The controversy spread throughout the Mount Carmel Health System, eventually leading to the resignation of the chief executive and the firing of more than 20 employees. Dr. Husel, though acquitted of all charges, later voluntarily surrendered his medical license. But renewed discussion of end-of-life care can only be seen as a plus. All of us will face life’s end; not all of us will have given thought to what we want that end to look like. Or what choices, including pain management, we might make.
“It sometimes happens that families and even caregivers are not familiar with comfort care,” says EOLCCA Board Vice President Robert V. Brody MD. This can include end-of-life care, “where the direction switches from curing disease to keeping the patient comfortable (and) can be misinterpreted as hastening death when in fact the medical literature says that keeping people at peace actually prolongs their life.” A primary care, hospice and palliative care, and pain management physician, Dr. Brody is Clinical Professor of Medicine and Family & Community Medicine at the University of CA San Francisco. He is also a leading spokesman on matters of medical ethics in the U.S. and abroad. “Dying people often need high doses of opioids to manage pain,” he observes. “This is done in an entirely beneficent way, and in no way is it meant to cause harm. Those not directly involved may misinterpret these efforts.”

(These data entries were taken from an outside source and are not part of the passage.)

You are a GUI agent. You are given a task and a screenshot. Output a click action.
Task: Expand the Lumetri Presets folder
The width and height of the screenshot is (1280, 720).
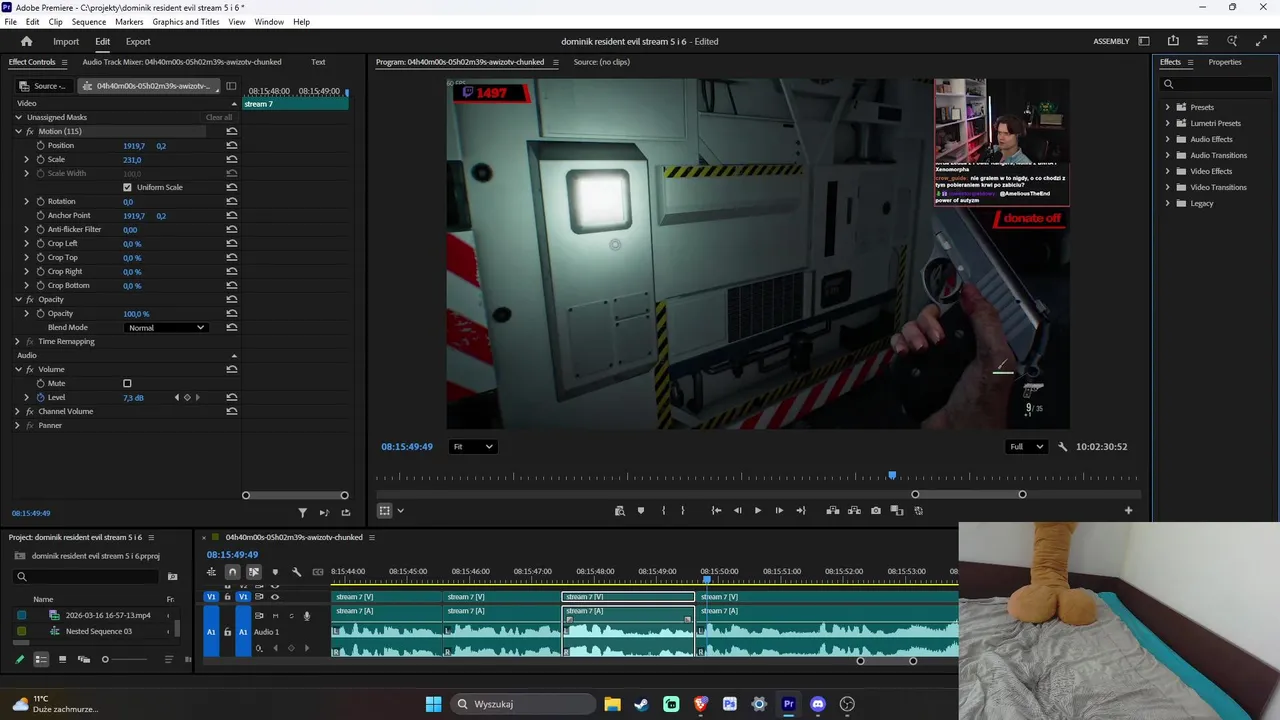coord(1167,123)
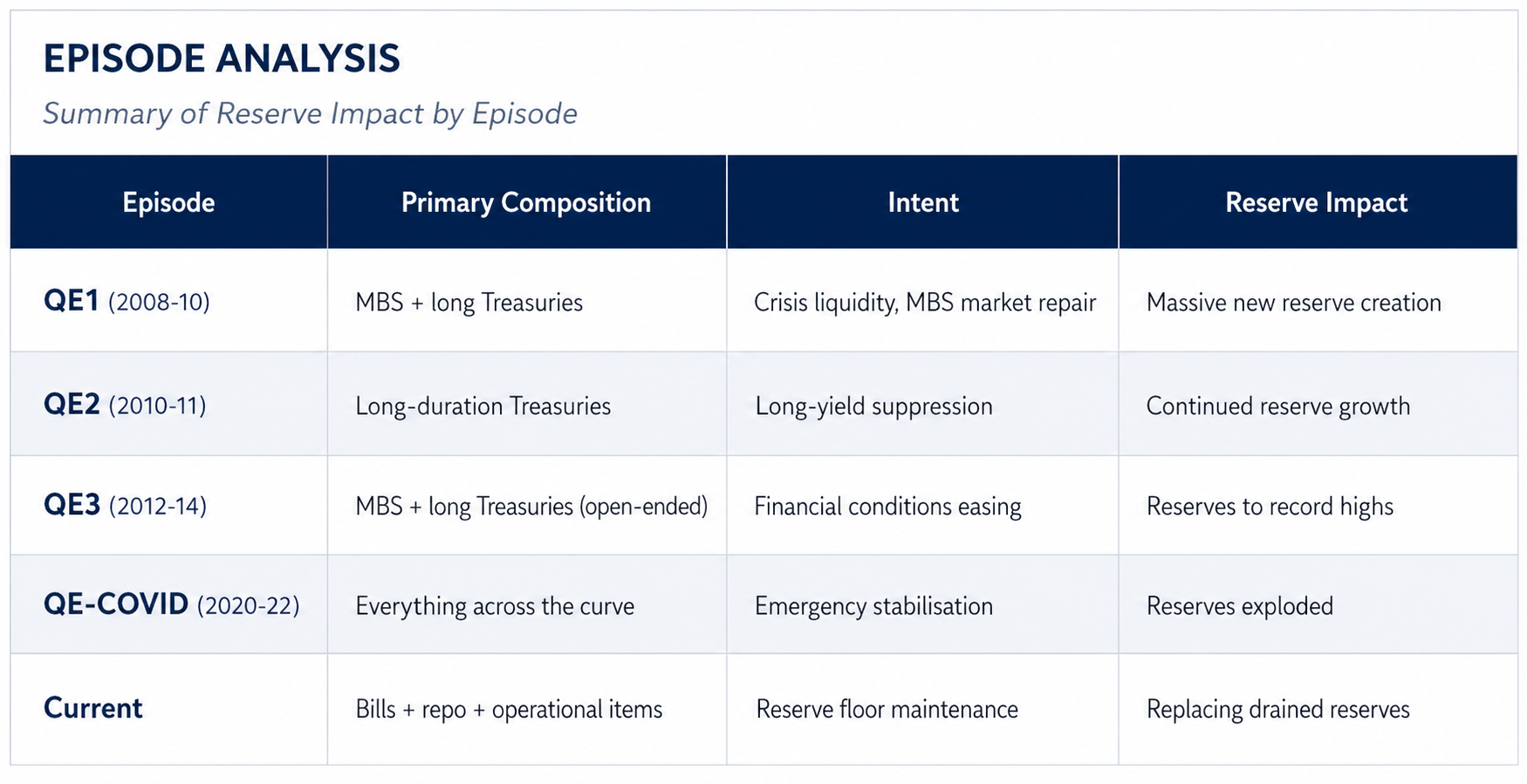
Task: Click the QE-COVID (2020-22) row label
Action: (171, 604)
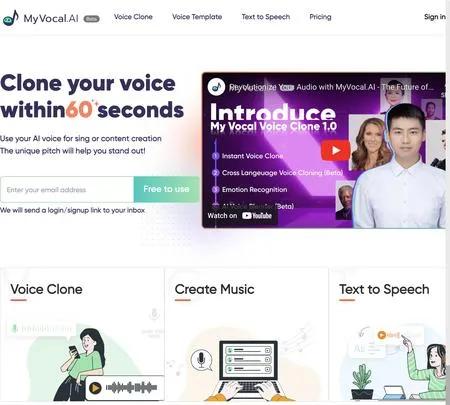Focus the email address input field
This screenshot has width=450, height=405.
(67, 190)
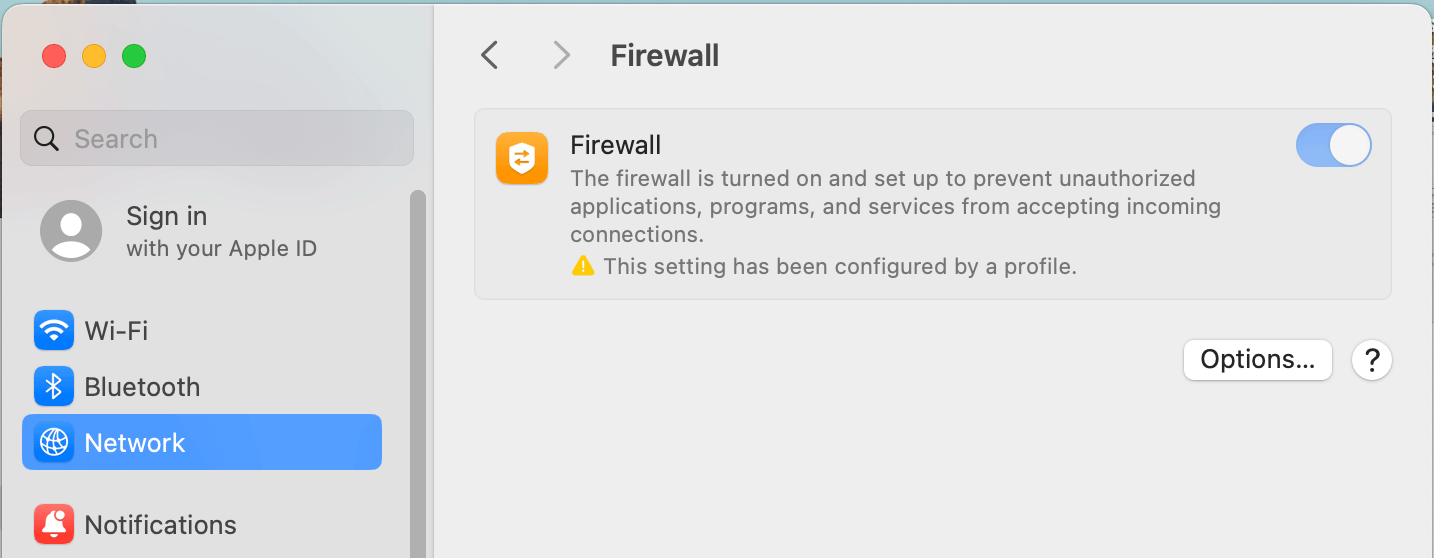
Task: Minimize the window with yellow button
Action: pos(94,56)
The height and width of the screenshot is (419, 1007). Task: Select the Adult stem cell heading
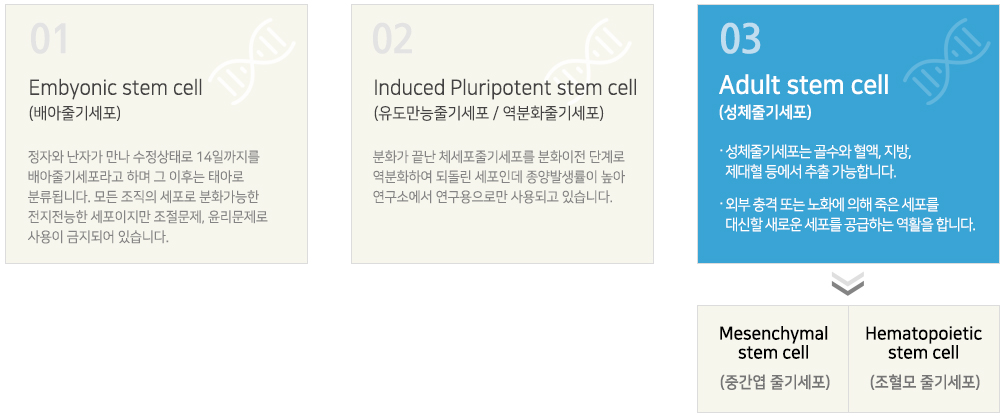point(804,85)

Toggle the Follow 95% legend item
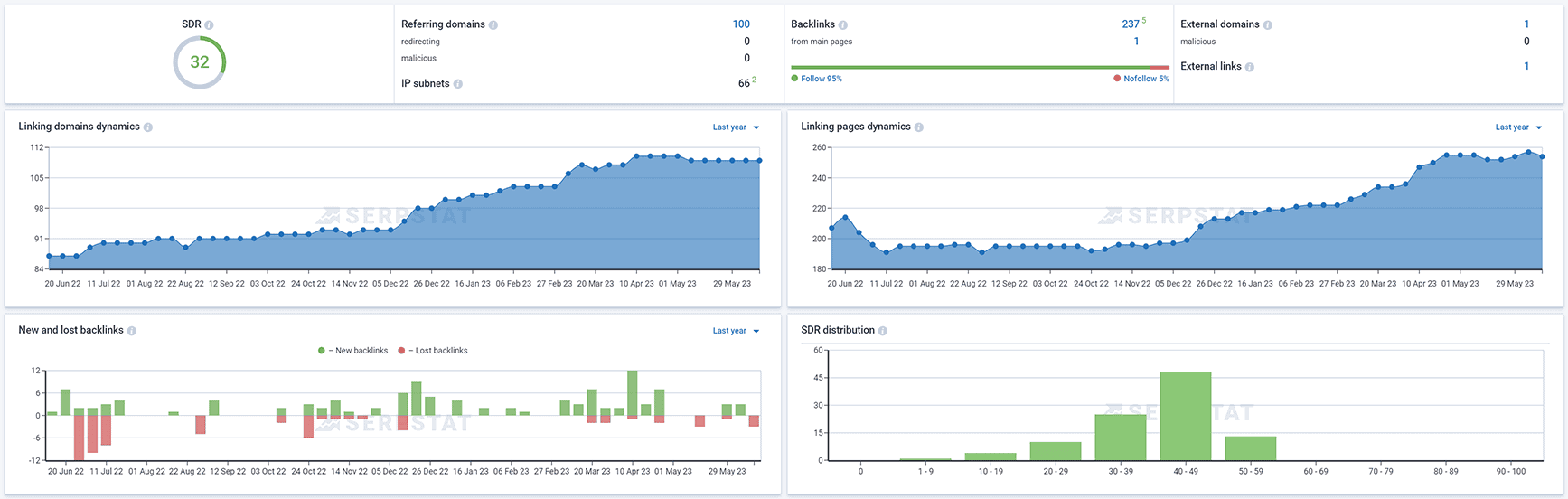[817, 79]
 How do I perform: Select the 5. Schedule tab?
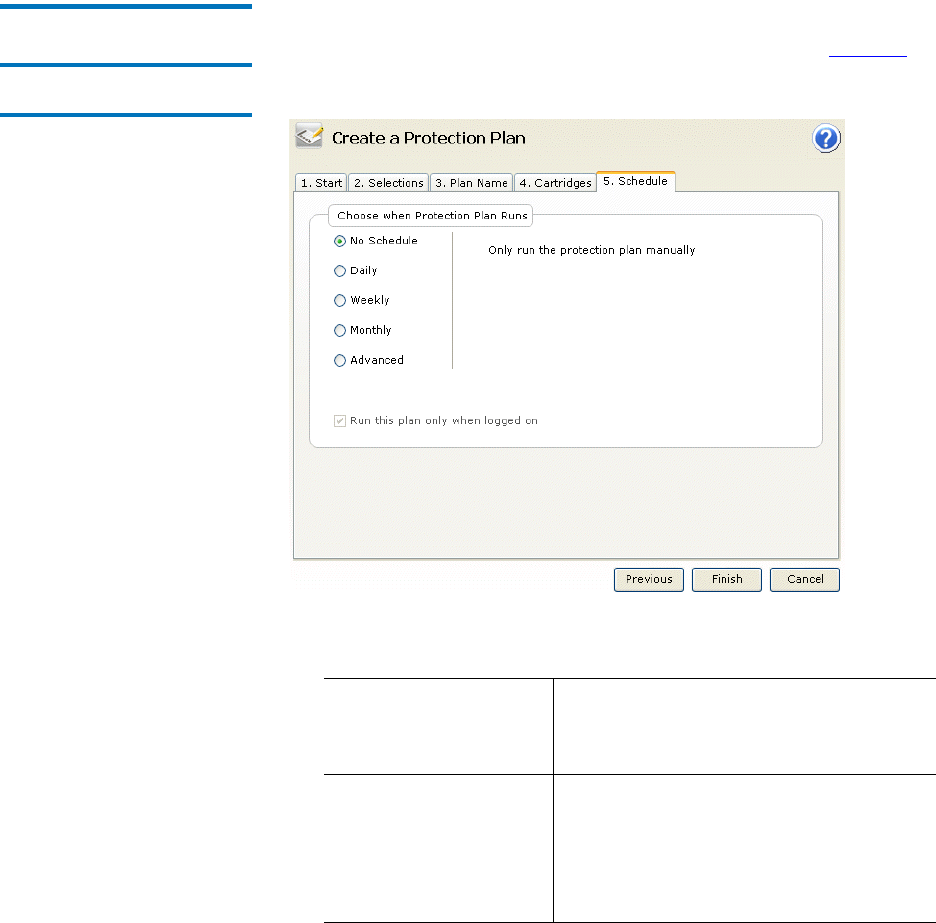pos(636,181)
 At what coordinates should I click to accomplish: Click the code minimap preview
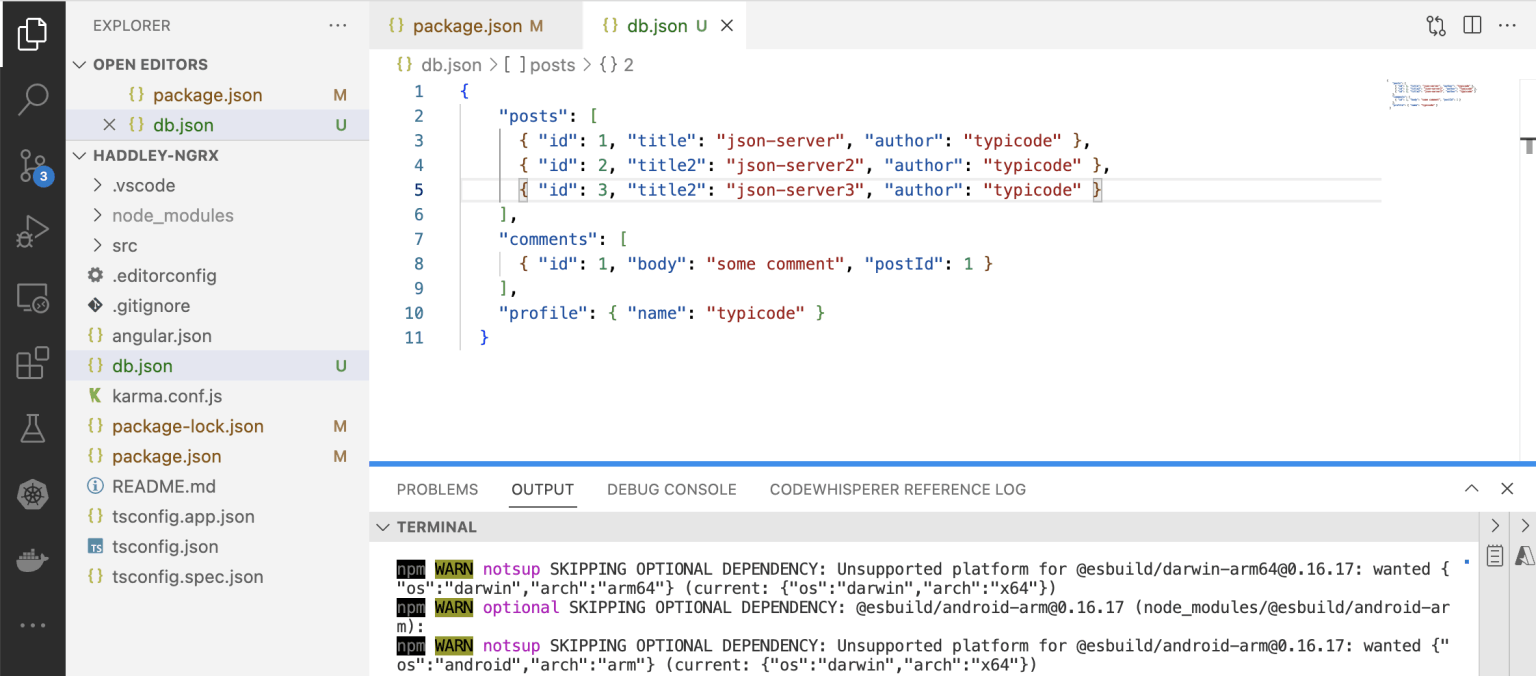tap(1432, 94)
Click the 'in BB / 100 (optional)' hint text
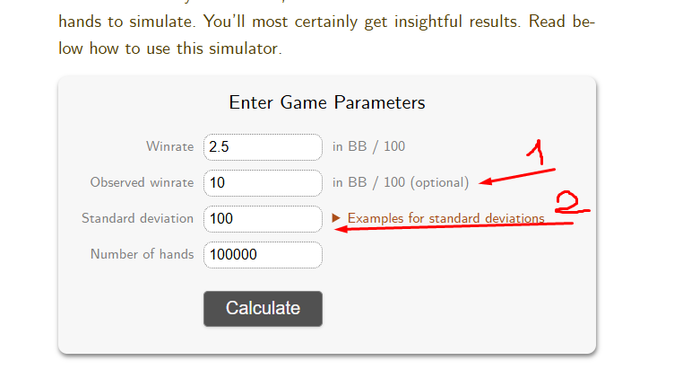Viewport: 700px width, 387px height. point(400,183)
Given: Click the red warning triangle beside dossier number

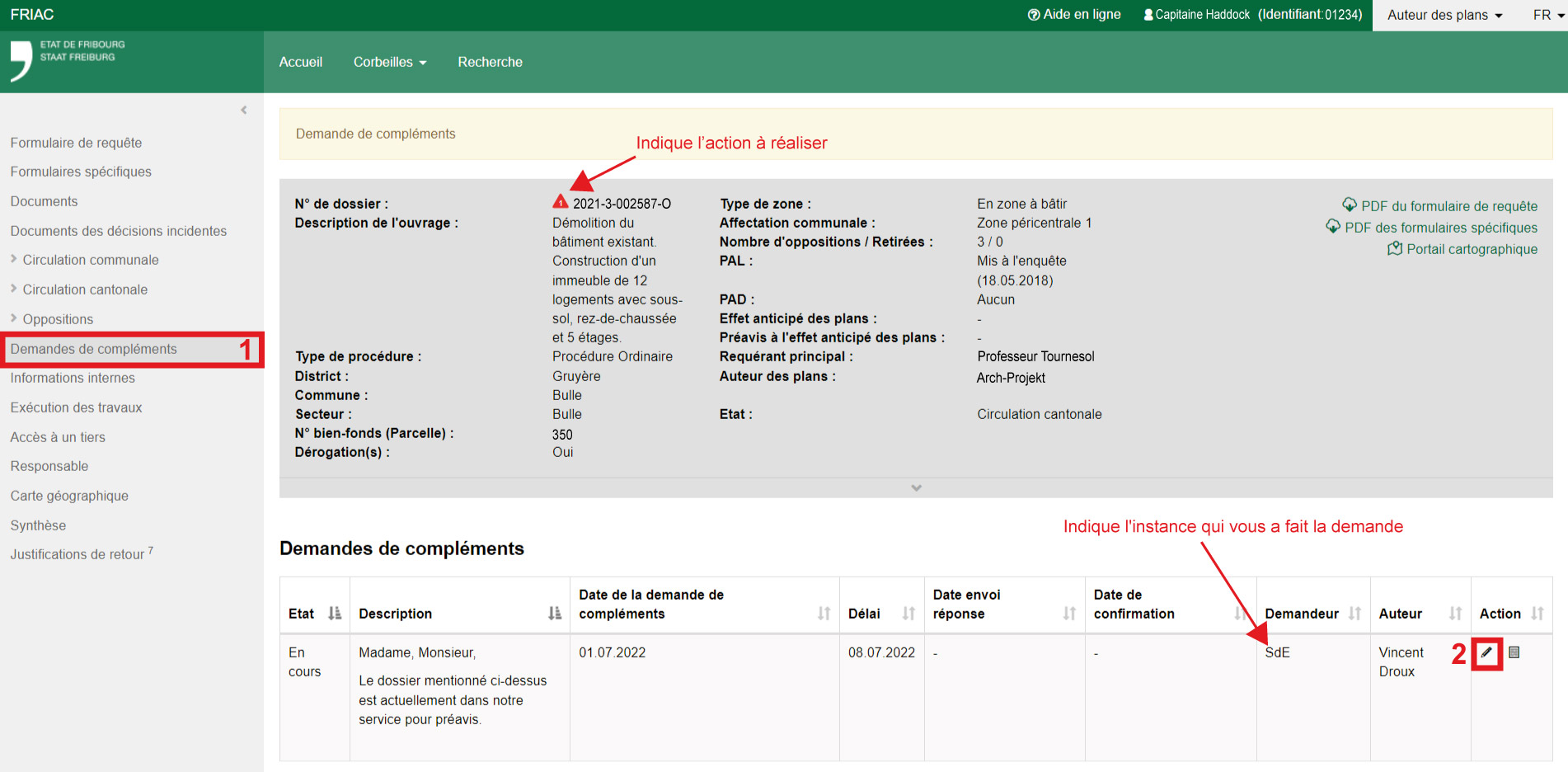Looking at the screenshot, I should (561, 202).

As the currently popular meme goes, “It’s complicated.” This was shown in the Husel/Mount Carmel case, and countless other instances since the meme appeared years ago. While opioids are highly addictive, and one of the leading causes of death among Americans under 55, they are widely used in treating dying patients. Most of us would welcome them, if appropriate, as we are dying.
Comfort is a happy state at any age.
A lifelong newspaper and magazine writer, EOLCCA Board Member Fran Moreland Johns has published fiction, nonfiction, and several books. Her focus on end-of-life issues includes many volunteer years, numerous articles and one book, Dying Unafraid. She holds a BA in Art from Randolph-Macon Woman’s College, and currently blogs at Medium.com and franjohns.net. Her short story collection, Marshallville Stories, was released in April 2022.
As long as the patients consented to the treatment, it seems totally appropriate. I would want my doctor to do the same.
I so agree, Holly. Thanks for your thoughts.
Thankfully there were kind and ethical people on the jury that exonerated Dr Husel.
Indeed. Thanks for reading, and commenting.
I don’t understand why the doctor had to surrender his medical license if he wasn’t charged with anything.
If I read it all correctly, he surrendered his license voluntarily — possibly because the case dragged on for so long, while he was unable to practice, and there were still suits filed against him by families. A lot of peripheral sadness.
I think it is MY life and if I choose to have pain killers that hasten the end that’s fine with me. Quality of life is far more important to me than quantity of life. I’m so happy we are having this discussion.
I’m with you, Nancy. We’ll always need safeguards, but I hope we’re moving toward the time when ALL of us have better control of our own final days. And can stay pain-free; I don’t do pain well at all myself. (Which is one more reason I’m so glad that EOLCCA has my back.) Thanks for joining the conversation.